In a recent newsletter from The Atlantic, Tom Nichols echoed a frustration of my own. He wrote that, in his lifetime, he’d seen” polio defeated and smallpox eradicated. Now hundreds of thousands of Americans are dead—and still dying—because they refused a lifesaving vaccine as a test of their political loyalty to an ignoramus.”
Ever since 2016, a significant percentage of my posts have revolved around the reality (or actually, the unreality) of that political loyalty, and my inability to understand what–other than racial grievance–might account for it. Study after study, however, has confirmed that it is, indeed, racism that explains support for Trump and the MAGA movement.
The Guardian recently published an article building on that research. The author began by commenting on President Biden’s forceful condemnation of Trump and MAGA, and as he noted, that attribution was correct —so far as it went.
The deeper, more longstanding threat, however, was articulated by historian Taylor Branch in a 2018 conversation with author Isabel Wilkerson recounted in Wilkerson’s book Caste. As they discussed how the rise of white domestic terrorism under Trump was part of the backlash to the country’s growing racial diversity, Branch noted that, “people said they wouldn’t stand for being a minority in their own country”. He went on to add, “the real question would be if people were given the choice between democracy and whiteness, how many would choose whiteness?”
Whiteness is the deeper threat because championing whiteness is what makes Trump powerful. People forget that Trump was not particularly well-regarded before he started attacking Mexican immigrants and signaling to white people that he would be the defender of their way of life. In the months before he launched his campaign, he was polling at just 4% in the May 2015 ABC/Washington Post poll. After stirring the racial resentment pot, his popularity took off, growing exponentially in a matter of weeks and propelling him to the front of the pack by mid-July 2015 when he commanded support of 24% of voters, far ahead of all the other Republican candidates.

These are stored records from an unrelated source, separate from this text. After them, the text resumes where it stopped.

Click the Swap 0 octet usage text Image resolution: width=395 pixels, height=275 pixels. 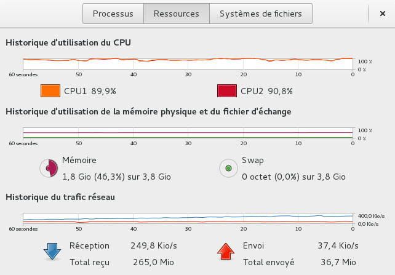click(293, 177)
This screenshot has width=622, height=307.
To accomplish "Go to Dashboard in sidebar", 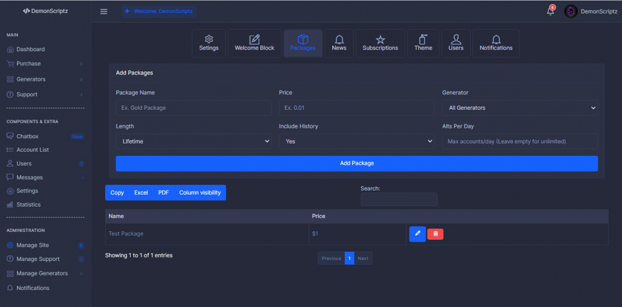I will click(x=31, y=49).
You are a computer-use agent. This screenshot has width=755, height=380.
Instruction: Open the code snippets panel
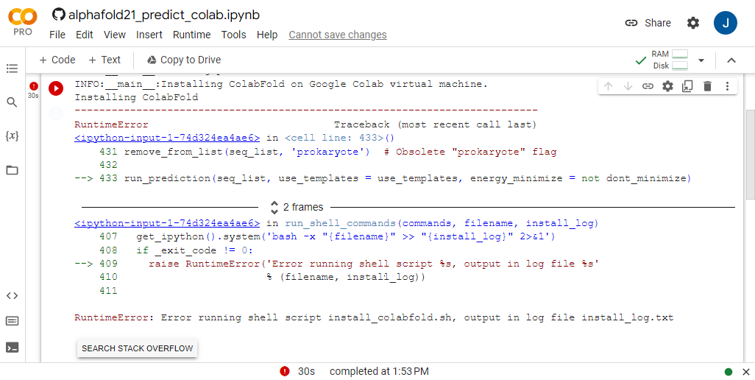pos(12,296)
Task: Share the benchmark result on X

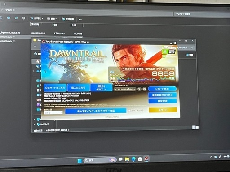Action: pyautogui.click(x=139, y=89)
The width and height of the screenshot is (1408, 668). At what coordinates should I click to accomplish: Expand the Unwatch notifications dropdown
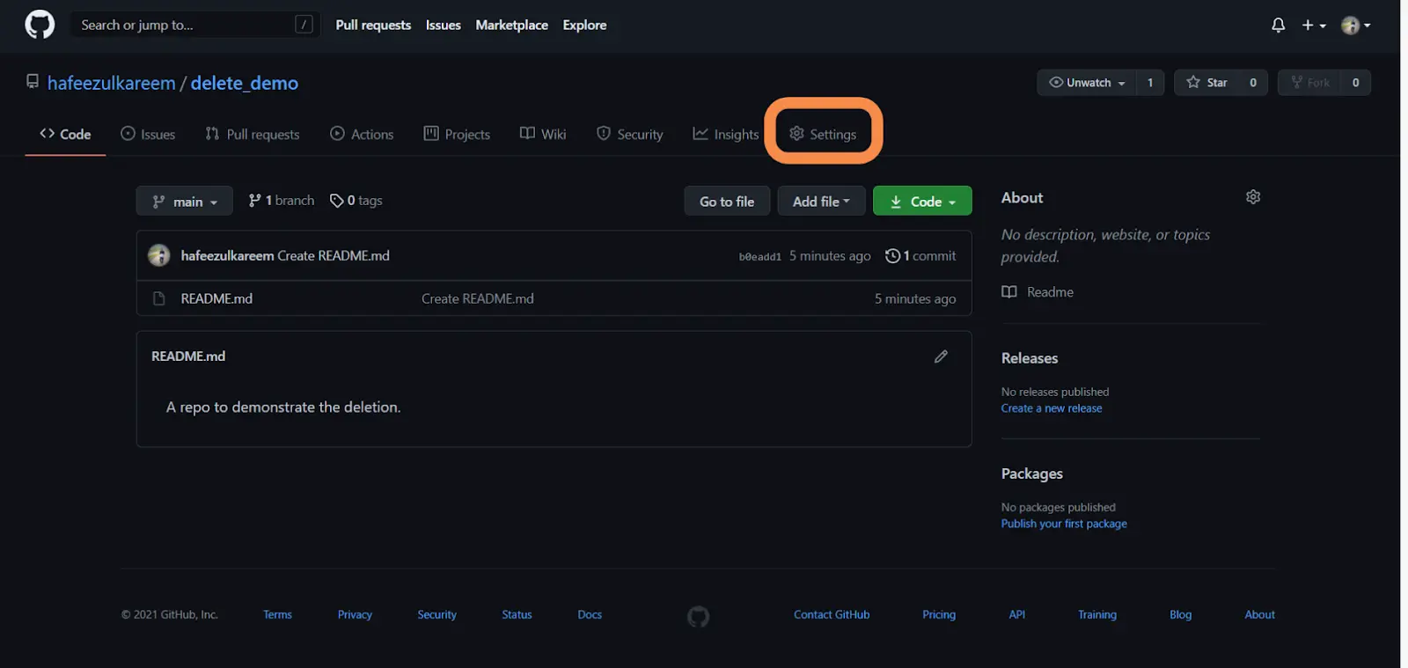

Of course, Trump’s discovery of the power of racism is nothing new. (That’s why the Right doesn’t want accurate history taught in our schools.) The author quoted George Wallace’s epiphany: “I started off talking about schools and highways and prisons and taxes – and I couldn’t make them listen. Then I began talking about n—–s – and they stomped the floor.”
People who’d dismissed Trump as a loudmouth buffoon “stomped the floor” when he began talking about (brown) Mexicans and Muslims.
The article reminded readers of Wallace, Nixon’s “southern strategy,” and the fact that David Duke–an “out and proud” Klansman–had attracted the support of 44% of Louisiana’s voters when he ran for the U.S. Senate.
The good news is that the proponents of whiteness do not command majority support. The original Confederates themselves were in the minority and represented just 11% of the country’s white population. People who enjoy majority support have no need to unleash fusillades of voter suppression legislation in the states with the largest numbers of people of color. Yet, from the grandfather clauses of the 1800s to the restrictive voting laws passed last year in the south and south-west, we are seeing an unrelenting practice of trying to depress and destroy democracy by engaging in what the writer Ron Brownstein has described as, “stacking sandbags against a rising tide of demographic change”.
It’s one thing to confirm that a majority of Americans aren’t racist. It’s another thing to ensure that the people in that majority turn out to vote. As the author says,
In order to defend democracy and win the fight for the soul of the nation, two things must happen. One is to make massive investments in the people and organizations working to expand voting and civic participation. Coalitions like America Votes Georgia and Arizona Wins played critical roles in bringing hundreds of thousands of people of color into the electorate, helping to transform those former Confederate bastions.
We also need to “name and shame” the numerous political figures who are appealing to racist sentiments in order to turn out their supporters. Too many liberals shrink from calling out those who are trafficking in racism–it seems so uncivil. But racism is also uncivil–and far more dangerous.
To ultimately prevail in this defense of our democracy, we must clearly understand the underlying forces imperiling the nation, name the nature of the opposition, and summon the majority of Americans to unapologetically affirm that this is a multi-racial country.
This is a test, and we cannot afford to fail.